[Aufgabe 1]
Gib aus den Datensätzen die Zeilen wörtlich wieder, beginnend mit der Zeile mit „Image resolution: width=687“ bis einschließlich der Zeile mit „Looking at the“.

[Lesetext]
━━━━━━━━━━
Zugegeben, es ist ein bißchen vereinfacht und paraphrasiert. Aber mir passiert das, was so vielen Eltern bzw. in diesem Fall hauptsächlich Müttern widerfährt. Sowohl im wahren Leben als auch auf Social Media werde ich be- und verurteilt dafür, wie ich als Mutter bin. Ich bin eine „schlechte Mutter“, die „egoistisch“ ist und „ihre Kinder nicht liebt“. Vorweg, letzteres stimmt nicht. Ich liebe meine Kinder, auch, wenn es Momente gibt, in denen ich sie inklusive ihres Vaters auf den Mond schießen könnte.
Schlechte Mutter, gute Mutter
Gesellschaftlich erscheint mir an Mütter ab Schwangerschaft eine immense Erwartungshaltung gerichtet zu werden. Die Schwangere soll strahlen, jede Sekunde die Schwangerschaft genießen und bitte nicht zunehmen und auf keinen Fall jammern. Schwanger war ich nie gern, ich freute mich aber jeweils auf das Baby. Dann ist die Erwartung, dass die Geburt vaginal funktioniert, ein Kaiserschnitt wird oft als Versagen gewertet. Ich möchte niemandem die eigene Wahrnehmung absprechen, auch, wenn ich es traurig finde, dass die Leistung nicht gewürdigt wird. Aber andere Menschen haben da nicht zu urteilen. In der Hinsicht habe ich mit drei Kaiserschnitten, wovon der letzte ein primärer, also eine geplante Sectio war, sowieso versagt. Dass ich gewollt nie gestillt habe, hat meinen Weg also schon deutlich gemacht: ich bin eine egoistische, schlechte Mutter.
━━━━━━━━━━
[Aufgabe 2]
Beantworte die folgenden Fragen zum Lesetext:
(a) Wen könnte die Ich-Erzählerin in manchen Momenten auf den Mond schießen?
(b) Was soll eine Schwangere laut Lesetext auf keinen Fall tun?
(c) Wie viele Kaiserschnitte werden im Lesetext genannt?

[Vorliegende Angaben]
━━━━━━━━━━
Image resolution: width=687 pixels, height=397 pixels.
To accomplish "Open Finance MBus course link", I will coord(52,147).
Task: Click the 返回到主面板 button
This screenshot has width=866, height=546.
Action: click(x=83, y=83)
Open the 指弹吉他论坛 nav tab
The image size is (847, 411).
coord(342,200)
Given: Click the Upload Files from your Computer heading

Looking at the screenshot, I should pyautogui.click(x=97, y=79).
━━━━━━━━━━
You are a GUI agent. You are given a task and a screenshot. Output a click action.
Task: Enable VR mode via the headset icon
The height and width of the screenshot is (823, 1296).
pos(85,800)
━━━━━━━━━━
[Vollständige Ausgabe 1]
Image resolution: width=687 pixels, height=397 pixels.
To accomplish "Open Finance MBus course link", I will coord(52,147).
Task: Click the 返回到主面板 button
This screenshot has width=866, height=546.
Action: click(x=83, y=83)
Open the 指弹吉他论坛 nav tab
The image size is (847, 411).
coord(342,200)
Given: Click the Upload Files from your Computer heading

Looking at the screenshot, I should pyautogui.click(x=97, y=79).

[Vollständige Ausgabe 2]
(a) Ihre Kinder inklusive ihres Vaters.
(b) Jammern.
(c) Drei.